Hydrogen predicted to have a key role in the UK’s green growth and the future of our energy bills

26th June 2020 | Commercial Energy

Reports suggest hydrogen could meet half the country’s energy demand by 2050 and provide opportunities for suppliers to integrate more renewables. New reports have emerged claiming that hydrogen energy could be used to meet up to half the UK’s energy demand by 2050. It’s believed that this could accelerate the country’s green energy growth, and see renewables becoming the predominant energy sources for UK households.

This, alongside other news that the UK Committee on Climate Change (CCC) has called for the Government to turn the Covid-19 pandemic into an opportunity to push more green initiatives – plus Scottish Power’s ambitious new “Green Recovery” plans – suggests that the future of the country’s energy supply lies with renewables. So what does that mean for your energy bills? Well, with energy prices currently the cheapest they’ve been in three years, it makes now a very good time to run an online energy comparison website and switch to one of the best green energy suppliers – or at least and energy supplier with a bigger focus on renewables – while green tariffs are still competitive.

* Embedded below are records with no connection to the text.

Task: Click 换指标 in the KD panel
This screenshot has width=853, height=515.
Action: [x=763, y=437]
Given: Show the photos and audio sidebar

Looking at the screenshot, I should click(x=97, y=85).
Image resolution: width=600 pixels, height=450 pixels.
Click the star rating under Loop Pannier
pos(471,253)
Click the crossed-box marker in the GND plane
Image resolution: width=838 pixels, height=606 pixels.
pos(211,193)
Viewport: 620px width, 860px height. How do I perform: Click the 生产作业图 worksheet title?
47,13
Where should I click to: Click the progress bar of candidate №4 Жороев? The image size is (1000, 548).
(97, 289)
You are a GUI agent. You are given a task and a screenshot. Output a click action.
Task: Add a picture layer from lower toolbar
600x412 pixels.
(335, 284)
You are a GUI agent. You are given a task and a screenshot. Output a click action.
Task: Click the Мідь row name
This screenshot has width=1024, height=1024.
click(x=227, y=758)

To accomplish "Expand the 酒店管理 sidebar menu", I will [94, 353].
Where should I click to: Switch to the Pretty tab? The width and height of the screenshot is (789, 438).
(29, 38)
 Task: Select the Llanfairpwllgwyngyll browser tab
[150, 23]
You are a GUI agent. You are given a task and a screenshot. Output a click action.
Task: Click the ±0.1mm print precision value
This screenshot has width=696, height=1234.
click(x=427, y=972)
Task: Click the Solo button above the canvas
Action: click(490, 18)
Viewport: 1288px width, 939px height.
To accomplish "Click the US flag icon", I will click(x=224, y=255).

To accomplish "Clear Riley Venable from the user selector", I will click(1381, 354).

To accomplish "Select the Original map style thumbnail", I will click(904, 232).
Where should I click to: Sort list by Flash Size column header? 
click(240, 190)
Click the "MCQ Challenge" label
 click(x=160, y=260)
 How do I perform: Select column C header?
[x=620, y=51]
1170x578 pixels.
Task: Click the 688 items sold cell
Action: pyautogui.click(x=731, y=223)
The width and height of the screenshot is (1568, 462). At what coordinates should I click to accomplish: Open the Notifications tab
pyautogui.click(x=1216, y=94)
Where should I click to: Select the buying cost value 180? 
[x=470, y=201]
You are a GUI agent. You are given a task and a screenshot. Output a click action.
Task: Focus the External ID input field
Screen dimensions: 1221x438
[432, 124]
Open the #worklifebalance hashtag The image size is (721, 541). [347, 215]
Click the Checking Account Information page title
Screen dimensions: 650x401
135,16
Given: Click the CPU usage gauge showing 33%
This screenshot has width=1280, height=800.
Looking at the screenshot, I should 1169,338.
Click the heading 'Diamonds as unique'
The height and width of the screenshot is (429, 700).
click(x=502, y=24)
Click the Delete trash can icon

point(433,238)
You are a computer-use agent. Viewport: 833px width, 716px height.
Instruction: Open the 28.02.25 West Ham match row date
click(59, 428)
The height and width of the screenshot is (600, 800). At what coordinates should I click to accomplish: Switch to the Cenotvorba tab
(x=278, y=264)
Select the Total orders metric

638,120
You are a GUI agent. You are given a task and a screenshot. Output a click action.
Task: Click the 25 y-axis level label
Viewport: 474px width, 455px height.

According to Aurora Energy Research, if the country was to invest more into the production of blue hydrogen and renewable green hydrogen, as much as 480 terawatt hours could be produced by the middle of the century. It also claimed that the fuel source would become more affordable across this time frame, as the technology involved becomes more efficient and cost-effective, and the prices of gas inevitably rises.

Further to this, the company claims that using hydrogen fuels would help to integrate more renewables into the UK’s power system. This is because it could be used instead of fossil fuels, particularly during peak winter months when there’s often a need for more flexible usage of coal and gas alongside renewables. This could then lead to a notable change in the nation’s typical household tariffs and energy bills.